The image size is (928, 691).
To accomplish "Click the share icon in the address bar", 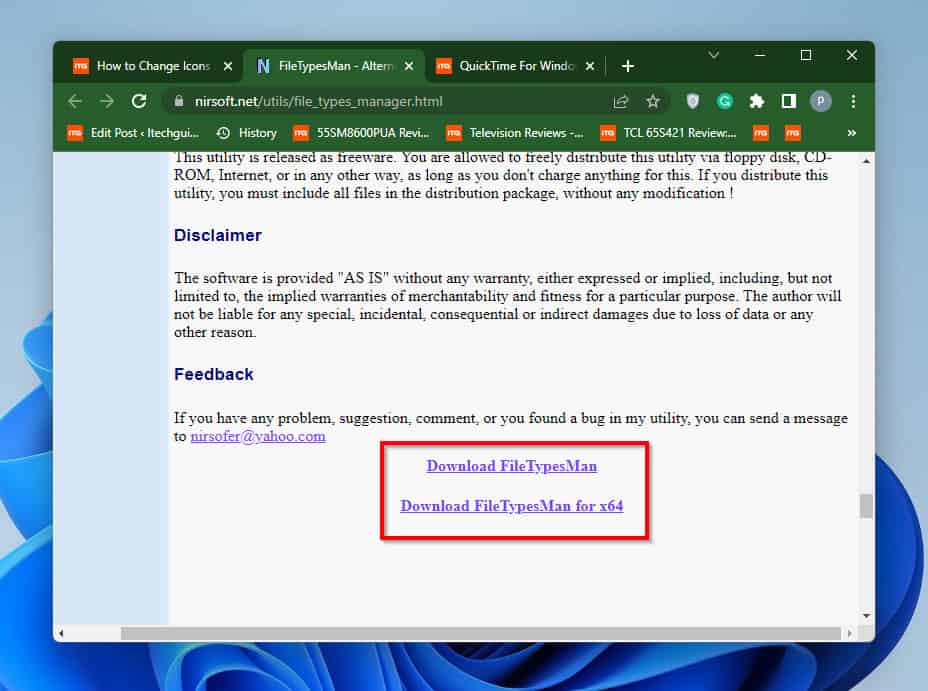I will point(620,101).
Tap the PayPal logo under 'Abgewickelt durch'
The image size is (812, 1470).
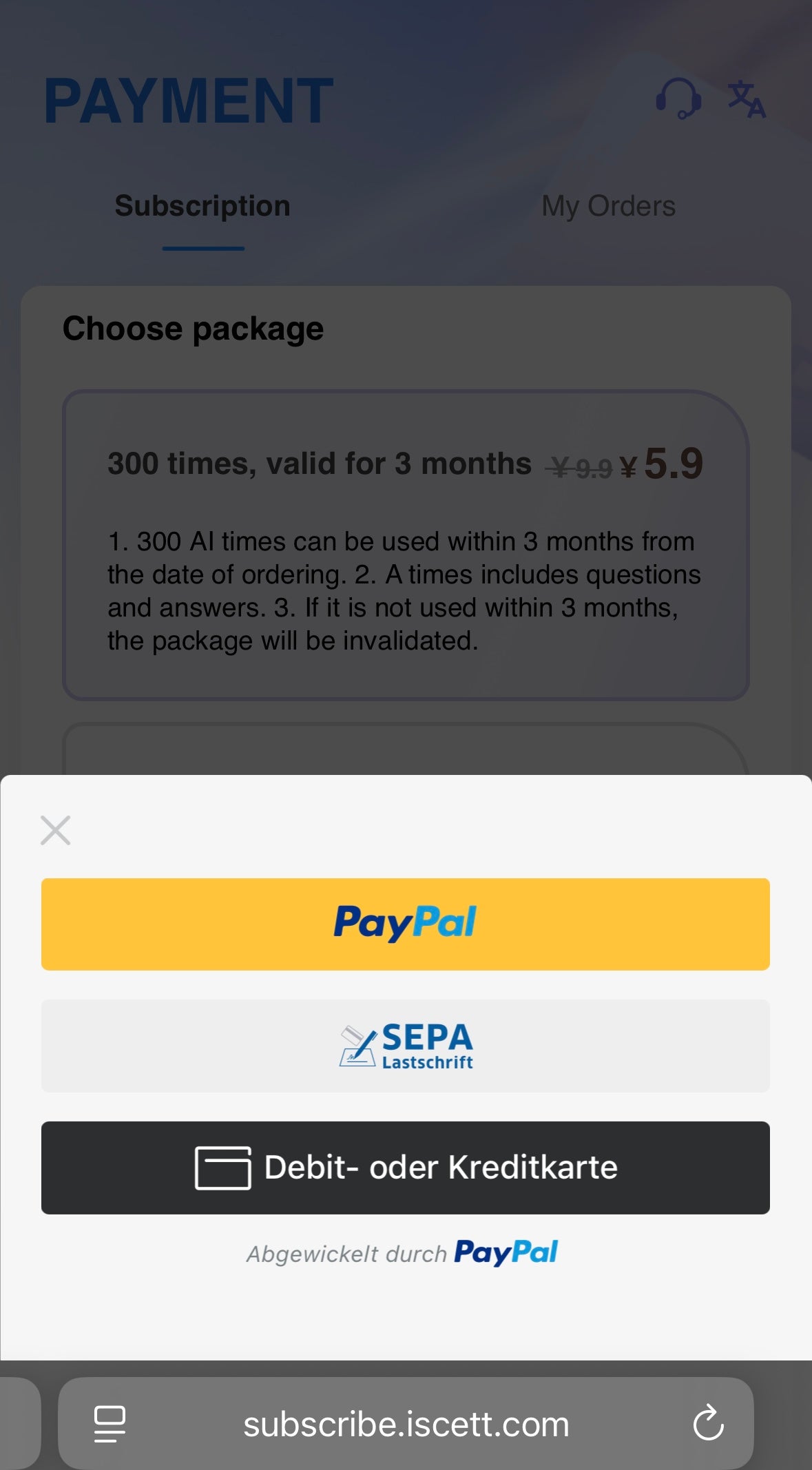(x=506, y=1252)
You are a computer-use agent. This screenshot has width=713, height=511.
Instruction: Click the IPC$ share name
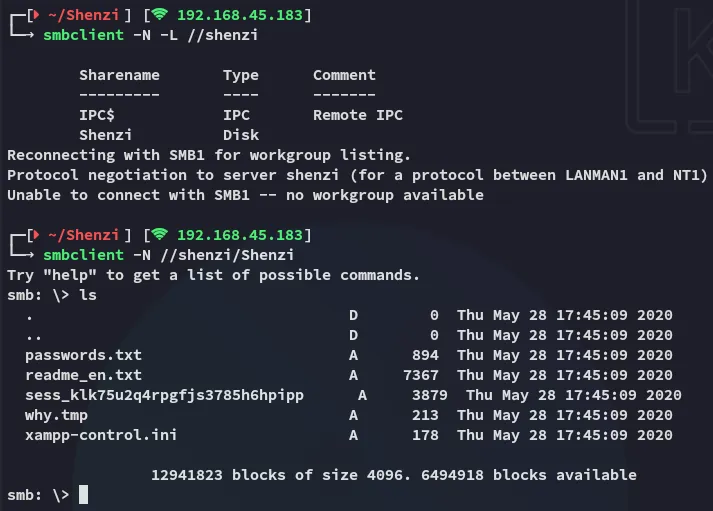click(97, 115)
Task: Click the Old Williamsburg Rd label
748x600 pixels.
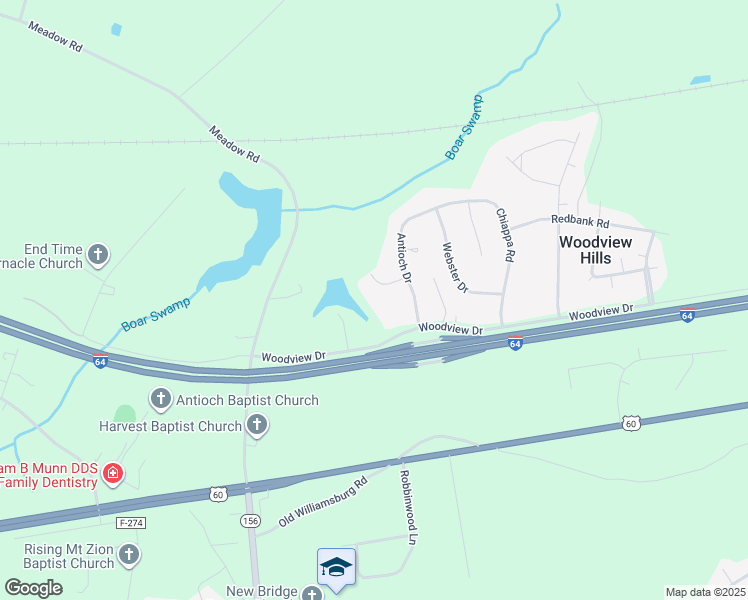Action: pyautogui.click(x=323, y=501)
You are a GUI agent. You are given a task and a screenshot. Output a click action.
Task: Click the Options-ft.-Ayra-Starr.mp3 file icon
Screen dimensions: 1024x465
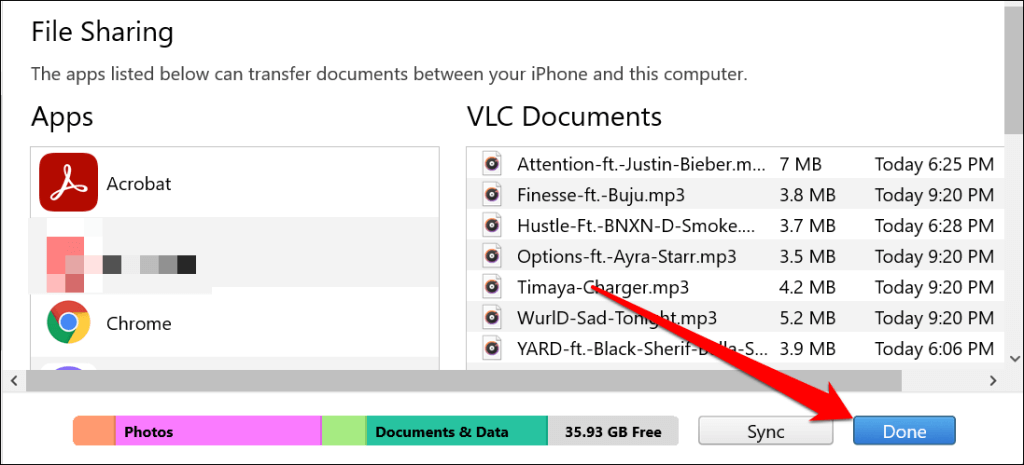pyautogui.click(x=492, y=257)
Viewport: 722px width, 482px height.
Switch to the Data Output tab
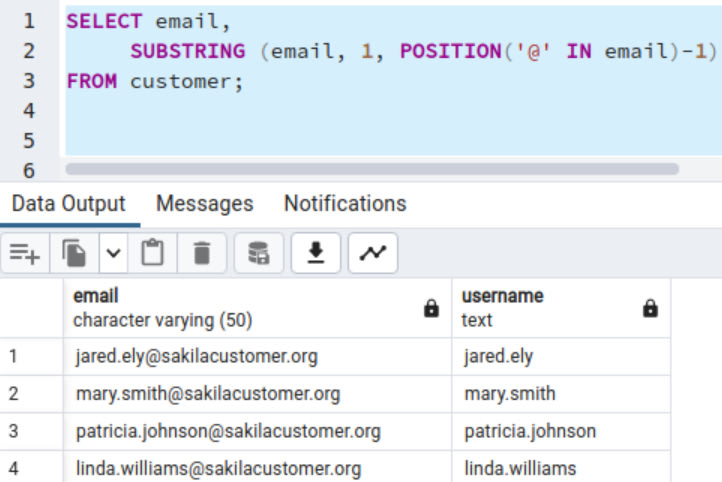pyautogui.click(x=69, y=204)
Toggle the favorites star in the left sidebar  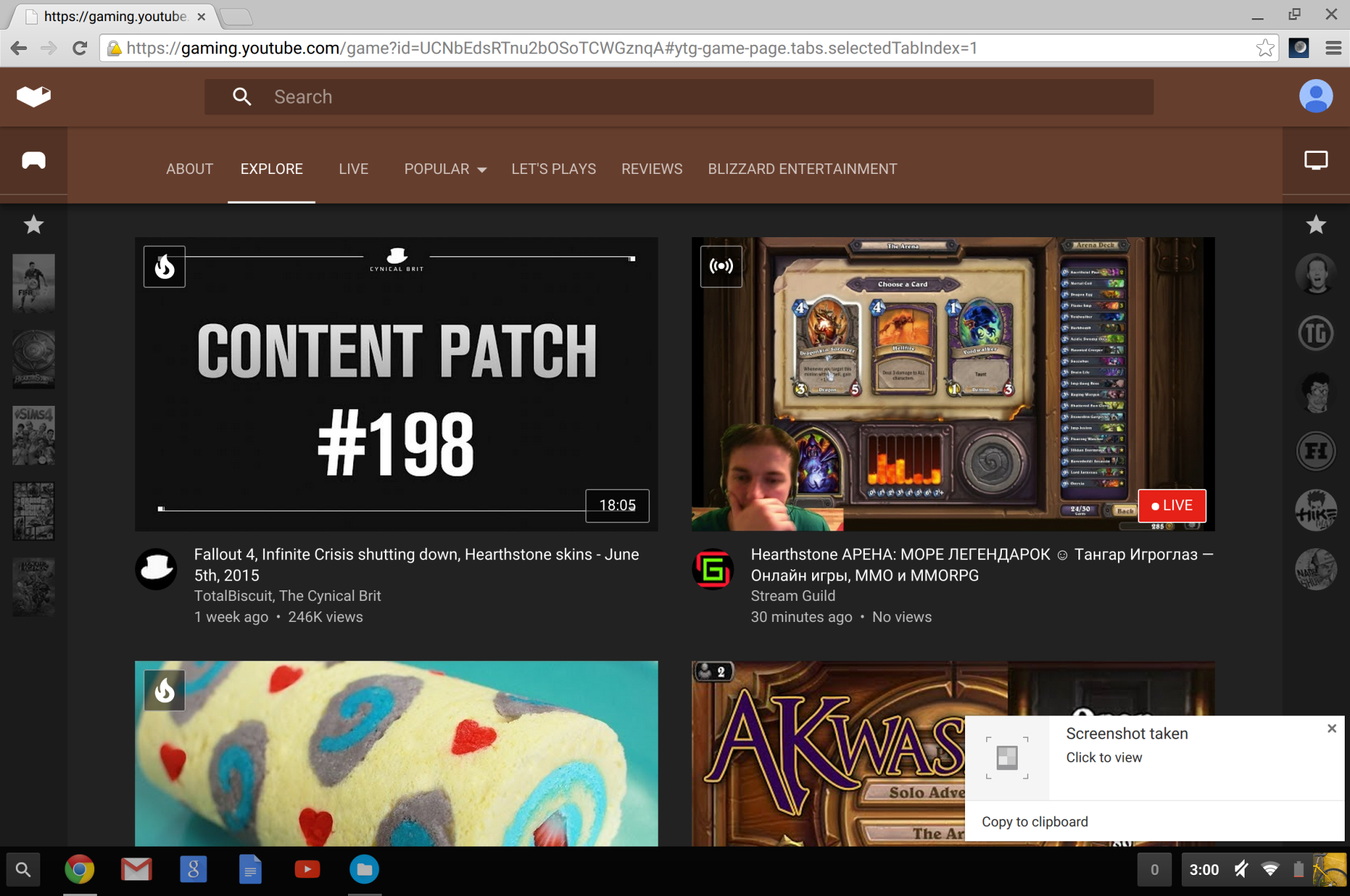(33, 225)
+---+
PROMPT
Can you put the rows above into a two-column CSV with the columns request and answer, one line per row, starting at the line containing "Tap the PayPal logo under 'Abgewickelt durch'" and ending at the line containing "click(97, 115)"? Quote each field, turn line breaks into spaces, and leave the pictures out.

EXERCISE OUTPUT
request,answer
"Tap the PayPal logo under 'Abgewickelt durch' The image size is (812, 1470).","(x=506, y=1252)"
"You are a computer-use agent. This screenshot has width=713, height=511. Instruction: Click the IPC$ share name","click(97, 115)"